Three Canadian novelists have been shortlisted for the Carol Shields Prize for Fiction, the massive literary prize that last year began awarding US$150,000 to North American female and non-binary fiction authors.

This year’s shortlisted books, announced Tuesday morning, include Eleanor Catton’s Birnam Wood. Released by McClelland & Stewart last year, the novel is a psychological thriller that sees an anarchist farming collective grapple with the ostensible generosity of a billionaire. Catton, who is Canadian-born, New Zealand-raised and lives in England, previously won the Booker Prize and the Governor-General’s Literary Award for her 2013 novel, The Luminaries.

Janika Oza’s debut novel, A History of Burning, also published by McClelland & Stewart and a finalist for a 2023 Governor-General’s Literary Award, is on the Shields list this year as well. Spanning India, Uganda, England and Canada, it follows four generations of a family who find themselves routinely uprooted by racial conflict and forces bigger than themselves.

The shortlist also includes Toronto-based Claudia Dey’s Daughter, published by Doubleday Canada, which examines a father’s manipulative relationship with his actress-playwright daughter. In a press release, Shields Prize organizers called Daughter a “literary stick of dynamite.”

Rounding it out are two books by U.S. authors: Brotherless Night by V. V. Ganeshananthan, from Random House, and Coleman Hill by Kim Coleman Foote, published by SJP Lit.

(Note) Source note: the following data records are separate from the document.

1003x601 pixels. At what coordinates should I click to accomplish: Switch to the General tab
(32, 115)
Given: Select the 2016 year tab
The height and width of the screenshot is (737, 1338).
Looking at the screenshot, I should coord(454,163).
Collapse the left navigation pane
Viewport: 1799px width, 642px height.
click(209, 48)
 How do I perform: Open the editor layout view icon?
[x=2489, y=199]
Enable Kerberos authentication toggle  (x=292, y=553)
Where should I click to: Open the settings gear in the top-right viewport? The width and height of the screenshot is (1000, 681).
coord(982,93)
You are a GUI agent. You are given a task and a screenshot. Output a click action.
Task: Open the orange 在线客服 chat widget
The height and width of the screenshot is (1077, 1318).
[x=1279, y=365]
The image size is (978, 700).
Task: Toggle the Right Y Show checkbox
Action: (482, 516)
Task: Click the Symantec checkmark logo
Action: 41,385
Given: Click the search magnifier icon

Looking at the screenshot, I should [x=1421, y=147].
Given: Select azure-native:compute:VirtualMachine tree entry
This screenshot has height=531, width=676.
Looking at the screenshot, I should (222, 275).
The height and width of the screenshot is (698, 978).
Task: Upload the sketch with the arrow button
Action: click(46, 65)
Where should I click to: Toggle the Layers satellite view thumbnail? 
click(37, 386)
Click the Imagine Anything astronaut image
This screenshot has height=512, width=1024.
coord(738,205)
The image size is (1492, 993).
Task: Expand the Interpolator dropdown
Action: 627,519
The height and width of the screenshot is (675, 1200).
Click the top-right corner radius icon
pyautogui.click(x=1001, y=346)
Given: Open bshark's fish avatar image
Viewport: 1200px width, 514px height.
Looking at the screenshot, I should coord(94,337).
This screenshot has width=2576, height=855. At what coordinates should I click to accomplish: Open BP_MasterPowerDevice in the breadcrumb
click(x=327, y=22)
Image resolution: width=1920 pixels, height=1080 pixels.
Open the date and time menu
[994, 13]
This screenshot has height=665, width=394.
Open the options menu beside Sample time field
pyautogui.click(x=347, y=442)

The Shields Prize will be handed out on May 13 at The Globe and Mail Centre in Toronto at ceremony hosted by Natasha Trethewey, the Pulitzer Prize-winning former U.S. poet laureate and a Carol Shields Prize Foundation director. Last year’s prize, awarded in Nashville, went to Fatimah Asghar for her novel When We Were Sisters.

First announced in 2020, the Shields Prize seeks to boost the prominence and financial success of female and non-binary writers, who face numerous structural barriers. Female writers earn only 55 per cent of what their male counterparts do, according to an estimate by the Writers’ Union of Canada. The prize is named for the U.S.-born writer Carol Shields, who moved to Canada at age 22 and earned numerous literary awards from both countries, including the Pulitzer Prize for Fiction and a Governor-General’s Literary Award.

This year’s jury is chaired by B.C. author Jen Sookfong Lee, who is joined by Laila Lalami, Claire Messud, Dolen Perkins-Valdez and Eden Robinson. Bank of Montreal Financial Group funds the awards, which includes US$12,500 for each runner-up.